| Records supplied |
━━━━━━━━━━━━━━━━━━━━━━━━━━━━━━

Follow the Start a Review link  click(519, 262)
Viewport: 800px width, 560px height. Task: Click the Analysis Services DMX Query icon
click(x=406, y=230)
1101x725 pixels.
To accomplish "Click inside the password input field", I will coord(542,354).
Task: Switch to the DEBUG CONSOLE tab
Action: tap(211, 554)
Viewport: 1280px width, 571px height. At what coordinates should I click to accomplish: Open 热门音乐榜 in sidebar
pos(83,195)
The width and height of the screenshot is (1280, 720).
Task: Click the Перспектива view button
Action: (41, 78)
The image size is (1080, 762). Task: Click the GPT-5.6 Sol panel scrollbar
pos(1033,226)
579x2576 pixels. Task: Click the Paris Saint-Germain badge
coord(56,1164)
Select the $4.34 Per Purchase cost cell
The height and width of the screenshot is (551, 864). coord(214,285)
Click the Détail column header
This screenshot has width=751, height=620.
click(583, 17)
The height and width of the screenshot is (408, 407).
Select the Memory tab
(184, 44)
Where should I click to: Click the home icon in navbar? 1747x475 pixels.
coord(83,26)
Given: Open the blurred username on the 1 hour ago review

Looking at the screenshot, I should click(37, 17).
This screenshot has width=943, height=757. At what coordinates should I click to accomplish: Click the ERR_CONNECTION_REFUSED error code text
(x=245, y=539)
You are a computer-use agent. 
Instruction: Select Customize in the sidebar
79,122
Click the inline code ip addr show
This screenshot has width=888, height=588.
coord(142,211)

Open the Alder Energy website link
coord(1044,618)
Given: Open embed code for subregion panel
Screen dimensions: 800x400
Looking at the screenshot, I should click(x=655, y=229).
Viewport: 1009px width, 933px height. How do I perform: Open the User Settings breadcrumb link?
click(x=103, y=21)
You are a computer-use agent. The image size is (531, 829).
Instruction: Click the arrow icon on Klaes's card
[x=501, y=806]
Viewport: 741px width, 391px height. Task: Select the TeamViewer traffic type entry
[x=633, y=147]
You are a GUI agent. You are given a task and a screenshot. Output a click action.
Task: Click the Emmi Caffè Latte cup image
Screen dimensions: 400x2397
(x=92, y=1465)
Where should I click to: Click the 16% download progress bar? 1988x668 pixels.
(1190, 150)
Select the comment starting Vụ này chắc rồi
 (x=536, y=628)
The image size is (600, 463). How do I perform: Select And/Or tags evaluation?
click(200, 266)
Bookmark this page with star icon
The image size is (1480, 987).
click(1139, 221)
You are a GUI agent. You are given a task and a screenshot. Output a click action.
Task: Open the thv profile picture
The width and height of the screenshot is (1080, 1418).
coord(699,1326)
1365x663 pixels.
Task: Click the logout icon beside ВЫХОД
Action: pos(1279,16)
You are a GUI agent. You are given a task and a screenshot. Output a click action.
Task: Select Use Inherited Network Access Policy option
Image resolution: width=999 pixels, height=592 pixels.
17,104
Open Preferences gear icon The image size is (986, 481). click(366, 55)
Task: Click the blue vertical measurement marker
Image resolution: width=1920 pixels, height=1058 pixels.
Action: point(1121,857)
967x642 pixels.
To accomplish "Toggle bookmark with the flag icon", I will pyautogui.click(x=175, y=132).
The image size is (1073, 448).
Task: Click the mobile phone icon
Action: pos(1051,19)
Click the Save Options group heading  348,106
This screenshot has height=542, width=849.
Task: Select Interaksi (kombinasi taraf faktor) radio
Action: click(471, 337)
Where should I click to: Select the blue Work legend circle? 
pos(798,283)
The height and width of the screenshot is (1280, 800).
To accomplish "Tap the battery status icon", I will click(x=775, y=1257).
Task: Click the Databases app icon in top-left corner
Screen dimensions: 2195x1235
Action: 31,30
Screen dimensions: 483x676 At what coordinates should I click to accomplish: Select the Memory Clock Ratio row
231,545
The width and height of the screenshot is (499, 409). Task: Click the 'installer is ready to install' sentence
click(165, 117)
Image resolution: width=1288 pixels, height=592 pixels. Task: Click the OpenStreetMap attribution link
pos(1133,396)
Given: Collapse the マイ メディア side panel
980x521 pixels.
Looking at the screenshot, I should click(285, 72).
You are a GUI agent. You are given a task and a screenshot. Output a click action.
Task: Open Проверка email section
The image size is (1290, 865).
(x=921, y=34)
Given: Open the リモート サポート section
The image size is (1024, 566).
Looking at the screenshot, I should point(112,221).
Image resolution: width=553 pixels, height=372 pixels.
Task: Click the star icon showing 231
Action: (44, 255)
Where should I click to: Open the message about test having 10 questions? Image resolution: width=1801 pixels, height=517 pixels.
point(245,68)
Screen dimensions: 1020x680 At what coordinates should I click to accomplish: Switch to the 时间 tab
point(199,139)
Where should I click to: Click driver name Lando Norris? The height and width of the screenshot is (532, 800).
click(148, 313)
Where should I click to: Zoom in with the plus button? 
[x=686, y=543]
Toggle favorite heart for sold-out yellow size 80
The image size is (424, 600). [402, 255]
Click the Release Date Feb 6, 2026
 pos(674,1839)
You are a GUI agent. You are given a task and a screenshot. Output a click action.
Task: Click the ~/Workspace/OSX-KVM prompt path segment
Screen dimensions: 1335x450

━━━━━━━━━━━━━━━━━━━━━━━━━━━━━━

| Exercise |
Only a number is expected: the count of lines in the entries that include the string "computer".

| Exercise response |
2